*** Opening DATA EXTRACTS ***

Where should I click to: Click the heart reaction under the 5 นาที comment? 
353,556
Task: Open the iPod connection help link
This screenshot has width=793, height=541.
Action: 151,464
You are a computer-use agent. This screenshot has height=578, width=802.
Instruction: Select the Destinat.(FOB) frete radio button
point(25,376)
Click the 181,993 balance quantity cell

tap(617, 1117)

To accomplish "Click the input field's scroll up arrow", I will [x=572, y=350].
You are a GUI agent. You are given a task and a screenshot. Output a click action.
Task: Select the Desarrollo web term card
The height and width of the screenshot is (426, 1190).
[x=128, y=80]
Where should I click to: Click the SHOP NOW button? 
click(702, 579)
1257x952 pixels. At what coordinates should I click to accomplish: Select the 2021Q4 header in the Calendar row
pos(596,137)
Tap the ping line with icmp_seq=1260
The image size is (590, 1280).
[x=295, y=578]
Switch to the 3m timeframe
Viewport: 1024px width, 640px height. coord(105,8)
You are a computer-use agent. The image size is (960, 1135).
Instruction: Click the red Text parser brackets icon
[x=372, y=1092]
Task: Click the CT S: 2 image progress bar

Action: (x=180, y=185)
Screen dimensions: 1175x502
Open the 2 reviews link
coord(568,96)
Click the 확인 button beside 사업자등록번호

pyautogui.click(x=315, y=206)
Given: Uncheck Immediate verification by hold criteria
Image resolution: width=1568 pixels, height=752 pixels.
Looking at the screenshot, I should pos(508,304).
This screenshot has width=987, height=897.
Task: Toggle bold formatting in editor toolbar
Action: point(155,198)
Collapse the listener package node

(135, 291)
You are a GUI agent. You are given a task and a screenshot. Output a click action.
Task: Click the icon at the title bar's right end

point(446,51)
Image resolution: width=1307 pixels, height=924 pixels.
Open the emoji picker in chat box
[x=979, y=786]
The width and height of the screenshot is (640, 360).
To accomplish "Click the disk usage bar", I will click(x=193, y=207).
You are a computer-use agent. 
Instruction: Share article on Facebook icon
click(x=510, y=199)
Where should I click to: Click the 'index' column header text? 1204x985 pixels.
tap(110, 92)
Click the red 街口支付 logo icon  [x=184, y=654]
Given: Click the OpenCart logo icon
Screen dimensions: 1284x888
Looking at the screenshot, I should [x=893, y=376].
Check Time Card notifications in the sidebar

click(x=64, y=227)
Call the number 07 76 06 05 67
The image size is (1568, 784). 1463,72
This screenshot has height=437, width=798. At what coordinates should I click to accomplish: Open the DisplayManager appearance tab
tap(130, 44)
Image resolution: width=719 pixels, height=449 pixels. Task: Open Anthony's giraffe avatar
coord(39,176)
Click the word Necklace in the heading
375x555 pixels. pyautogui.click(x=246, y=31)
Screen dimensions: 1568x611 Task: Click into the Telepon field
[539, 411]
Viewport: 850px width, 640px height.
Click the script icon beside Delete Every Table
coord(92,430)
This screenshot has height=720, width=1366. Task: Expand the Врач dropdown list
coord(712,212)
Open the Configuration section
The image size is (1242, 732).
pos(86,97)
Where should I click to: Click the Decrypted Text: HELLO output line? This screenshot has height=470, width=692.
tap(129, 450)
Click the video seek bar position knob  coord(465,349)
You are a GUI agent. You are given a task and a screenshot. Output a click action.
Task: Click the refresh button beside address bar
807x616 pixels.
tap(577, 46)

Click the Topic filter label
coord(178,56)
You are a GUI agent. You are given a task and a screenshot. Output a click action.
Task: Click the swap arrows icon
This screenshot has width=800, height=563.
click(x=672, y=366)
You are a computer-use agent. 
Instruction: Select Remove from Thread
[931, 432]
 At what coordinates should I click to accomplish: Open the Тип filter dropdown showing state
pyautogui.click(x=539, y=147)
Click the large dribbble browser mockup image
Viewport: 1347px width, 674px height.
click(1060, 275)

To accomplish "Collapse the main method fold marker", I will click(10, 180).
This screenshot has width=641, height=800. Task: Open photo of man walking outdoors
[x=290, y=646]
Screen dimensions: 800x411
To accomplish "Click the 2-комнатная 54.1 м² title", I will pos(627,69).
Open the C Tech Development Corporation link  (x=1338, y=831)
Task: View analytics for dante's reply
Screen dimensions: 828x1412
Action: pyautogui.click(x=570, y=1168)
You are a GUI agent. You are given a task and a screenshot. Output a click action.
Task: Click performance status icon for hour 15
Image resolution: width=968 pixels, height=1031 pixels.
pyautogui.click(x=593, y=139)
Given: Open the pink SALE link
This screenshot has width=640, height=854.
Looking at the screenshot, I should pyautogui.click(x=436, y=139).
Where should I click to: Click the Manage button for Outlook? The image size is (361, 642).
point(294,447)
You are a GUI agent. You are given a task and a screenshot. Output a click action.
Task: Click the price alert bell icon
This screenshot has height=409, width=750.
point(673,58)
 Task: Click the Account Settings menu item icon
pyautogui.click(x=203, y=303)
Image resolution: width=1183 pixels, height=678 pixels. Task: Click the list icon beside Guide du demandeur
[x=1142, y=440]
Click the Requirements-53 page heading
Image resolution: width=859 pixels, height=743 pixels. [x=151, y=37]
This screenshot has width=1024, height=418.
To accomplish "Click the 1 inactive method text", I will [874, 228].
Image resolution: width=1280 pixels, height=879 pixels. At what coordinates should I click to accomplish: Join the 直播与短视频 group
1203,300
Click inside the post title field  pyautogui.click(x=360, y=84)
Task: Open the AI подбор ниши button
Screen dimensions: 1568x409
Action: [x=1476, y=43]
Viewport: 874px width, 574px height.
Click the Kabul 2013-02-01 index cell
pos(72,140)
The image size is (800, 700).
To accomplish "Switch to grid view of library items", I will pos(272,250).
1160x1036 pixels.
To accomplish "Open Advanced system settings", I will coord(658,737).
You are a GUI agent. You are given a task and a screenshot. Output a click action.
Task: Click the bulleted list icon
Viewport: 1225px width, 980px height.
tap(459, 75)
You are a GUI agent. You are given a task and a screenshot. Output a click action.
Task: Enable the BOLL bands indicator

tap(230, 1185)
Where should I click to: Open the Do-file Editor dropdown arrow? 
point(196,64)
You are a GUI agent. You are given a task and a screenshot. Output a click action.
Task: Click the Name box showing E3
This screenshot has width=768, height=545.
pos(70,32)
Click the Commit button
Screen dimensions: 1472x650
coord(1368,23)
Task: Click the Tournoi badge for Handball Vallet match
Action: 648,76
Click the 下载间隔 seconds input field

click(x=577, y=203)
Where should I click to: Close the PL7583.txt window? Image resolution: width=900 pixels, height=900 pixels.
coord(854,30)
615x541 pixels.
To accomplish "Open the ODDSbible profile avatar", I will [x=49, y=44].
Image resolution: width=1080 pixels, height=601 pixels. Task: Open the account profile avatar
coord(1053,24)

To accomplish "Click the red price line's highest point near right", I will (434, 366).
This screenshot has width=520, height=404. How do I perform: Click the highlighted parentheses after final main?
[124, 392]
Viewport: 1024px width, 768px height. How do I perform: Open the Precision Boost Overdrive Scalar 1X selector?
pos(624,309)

*** Closing DATA EXTRACTS ***

▶ TASK DESCRIPTION:
Only a number is needed here: the count of lines above that hold the string "price".

▶ TASK RESULT:
2